To hustle the suckers with his intellectual scam, Conor Friedersdorf must maintain the illusion that he is a distinterested philosopher in pursuit of Truth with a capital T, as opposed to some grubby prole who writes for money.

"Don't piss down my back and tell me it's raining."

UPDATE: At the Hot Air Green Room:
By making "conservative" arguments for liberal policies, these treacherous elitists convey the message that conservatives are not really committed to opposing liberalism. So Democrats can ram through their agenda, and then the "conservative" intellectuals will join the Consensus Chorus telling us that this is a necessary "reform" which would be political suicide to attempt to repeal.
Read the rest.

Tuesday, June 16, 2009

Conor Friedersdorf vs. Dan Riehl

Dan has a link to an hour-plus online discussion he had with Conor Friedersdorf. You can listen to it and try to figure out WTF Conor's problem is, besides the fact that he is young and had the bad judgment to (a) attend the Columbia University J-School and (b) hire on at Culture 11.
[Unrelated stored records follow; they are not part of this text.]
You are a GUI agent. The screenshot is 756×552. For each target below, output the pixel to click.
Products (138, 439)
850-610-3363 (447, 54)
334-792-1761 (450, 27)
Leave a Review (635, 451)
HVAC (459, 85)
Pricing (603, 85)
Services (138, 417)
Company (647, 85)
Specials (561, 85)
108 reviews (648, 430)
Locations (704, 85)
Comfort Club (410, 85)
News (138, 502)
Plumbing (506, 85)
It's OK, I made bad judgments when I was young. Back in the day, there was less of a downside risk to being a young fool. There was no Internet then, so it wasn't like nowadays, where every 20-something who can type his own name gets the idea he's going to solve the world's problems with a blog.

To imagine what I would have been blogging about in 1986 . . . shudder.
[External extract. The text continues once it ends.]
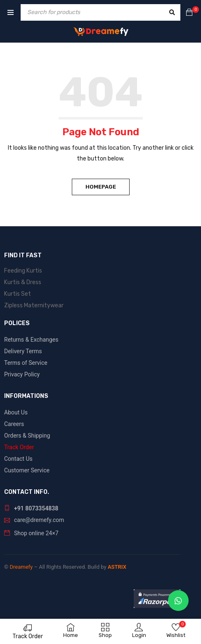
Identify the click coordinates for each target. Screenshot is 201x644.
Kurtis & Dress (23, 282)
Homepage (101, 187)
UPDATE: I'm listening to the debate now and a big part the problem is, Conor wants to define conservatism as "what I like," or, "a philosophy espoused by writers I like." He cannot separate his admiration of, inter alia, Andrew Sullivan from his own self-conception as "conservative." It's fan-boy politics.

Sully is a student of Oakeshott, therefore Conor name-checks Oakeshott. Dreher constantly invokes Russell Kirk, therefore Conor name-checks Kirk. It's as if Conor has been studying his pledge book in preparation for initiation into a fraternity.

Why is it that none of these "dissident" conservatives can be bothered to read Hayek or Mises? Why do they never seem to take any interest in the basic questions of political economy and limited government? Why must they seek out this conservatism that, they assert, transcends mere politics -- a conservatism of "temperament," as Conor calls it?

Sigh. OK, let me go smoke a conservative cigarette and then I will return to my conservative laptop to listen to more of the debate.

UPDATE II: I'm back. That cigarette had a suspiciously neo-conservative flavor. ("The Jooooz!") So I'm going to eat a paleo ice cream sandwich while I listen to the next segment of the debate.

UPDATE III: A-ha, Friedersdorf! I just paused the audio at 19:14, as which point you have just accused unnamed others of having an "ahistorical definition of conservatism."
Q. How much history of conservatism does Conor Friedersdorf
know?
A. A helluva lot less than I do!
As they say in military tactics, your flank is "in the air," and I'll drive a goddamned division into that flank.

UPDATE IV: As the perspicacious Professor Donald Douglas points out in the comments, Friedersdorf has attained his life's goal, blogging at The Atlantic Monthly, just like his hero. As I have often said, the rule in D.C. is never to attribute to ideology that which can be adequately explained by ambition.

Friedersdorf is rarity at The Atlantic. Last time I checked, Megan McArdle was the only non-Harvardian at that notorious snob shop. Perhaps his stint at Columbia J-School was close enough for horseshoes.

UPDATE V: Over at Dan Riehl's, I congratulate Conor on his ascent to the ranks of The Republicans Who Really Matter. Well played, old sport!